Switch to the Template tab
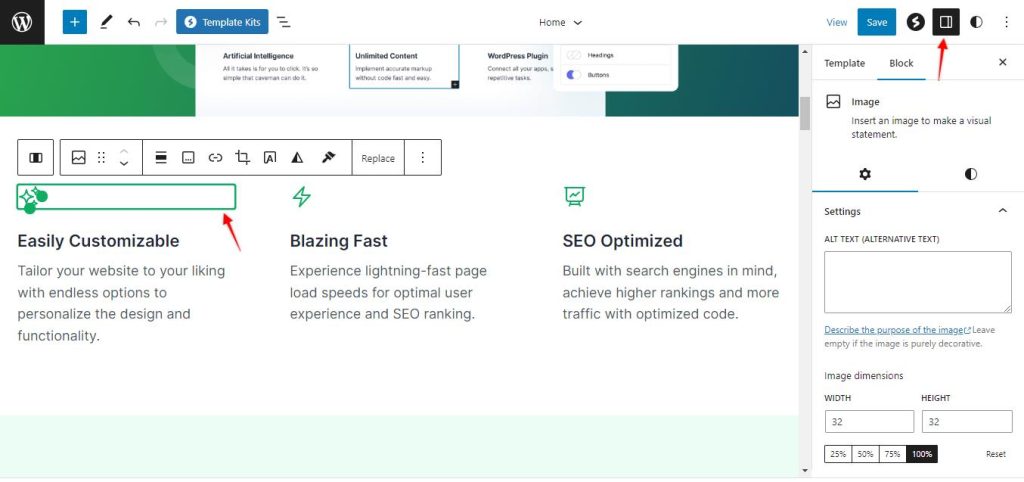 click(x=844, y=63)
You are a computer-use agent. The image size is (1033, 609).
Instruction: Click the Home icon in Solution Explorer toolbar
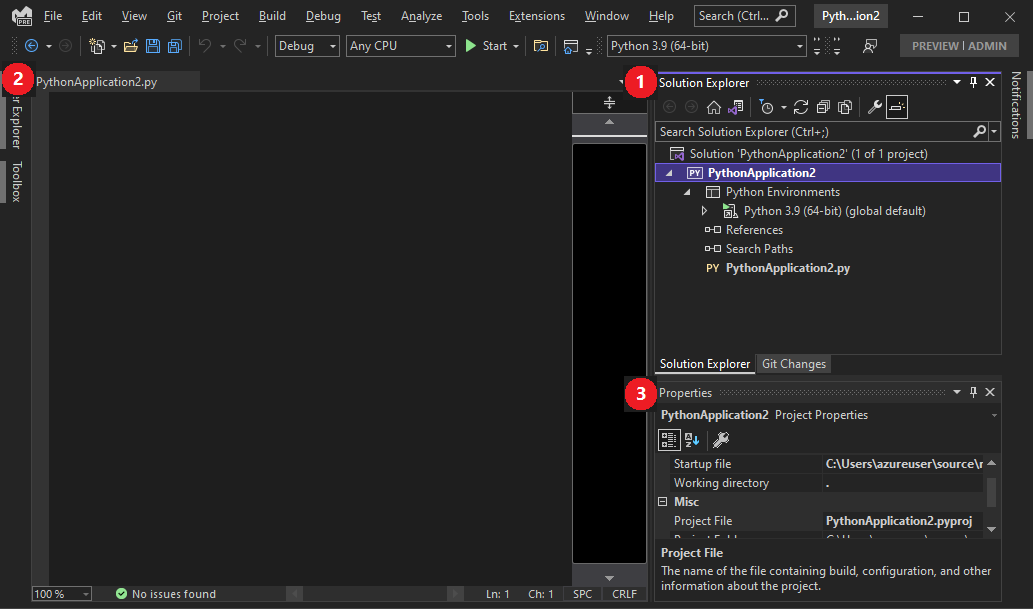click(x=714, y=107)
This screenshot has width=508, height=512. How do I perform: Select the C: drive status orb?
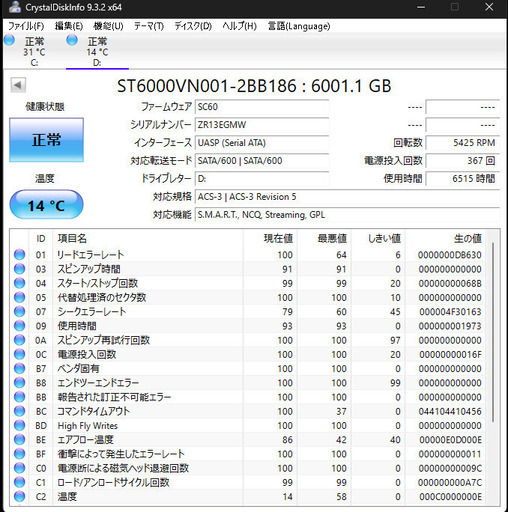click(9, 40)
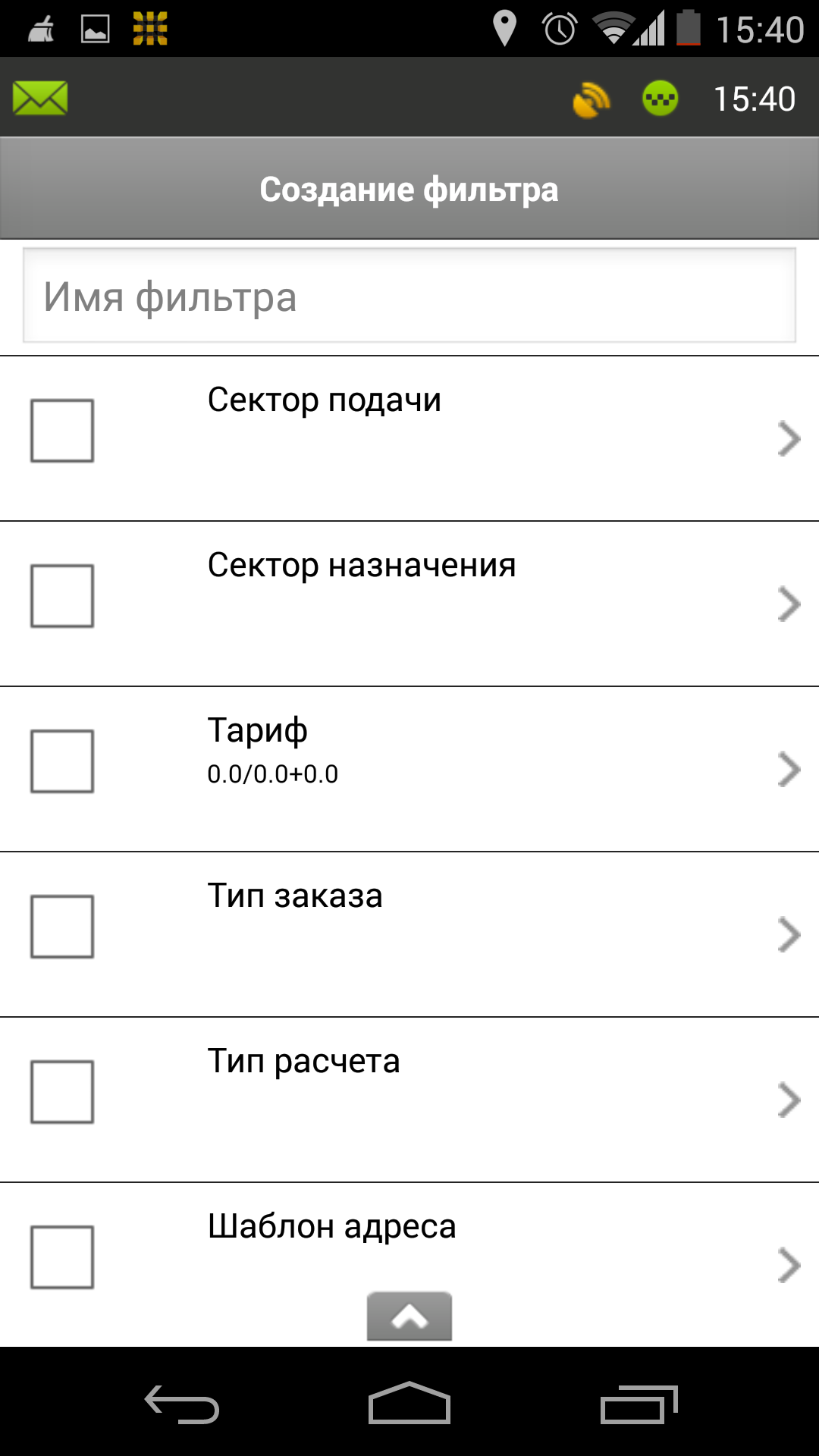The width and height of the screenshot is (819, 1456).
Task: Open the recent apps overview
Action: tap(638, 1404)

**About this exercise**
Set down word for word the lines beginning with the one containing "You are a computer-use" and ending with the last line of the listing, inclusive. Omit every picture.

**Answer to the problem**
You are a computer-use agent. The image size is (1033, 609).
Instruction: Click the Home icon in Solution Explorer toolbar
click(x=714, y=107)
This screenshot has width=508, height=512. How do I perform: Select the C: drive status orb?
click(9, 40)
The width and height of the screenshot is (819, 1456).
Task: Open the recent apps overview
Action: tap(638, 1404)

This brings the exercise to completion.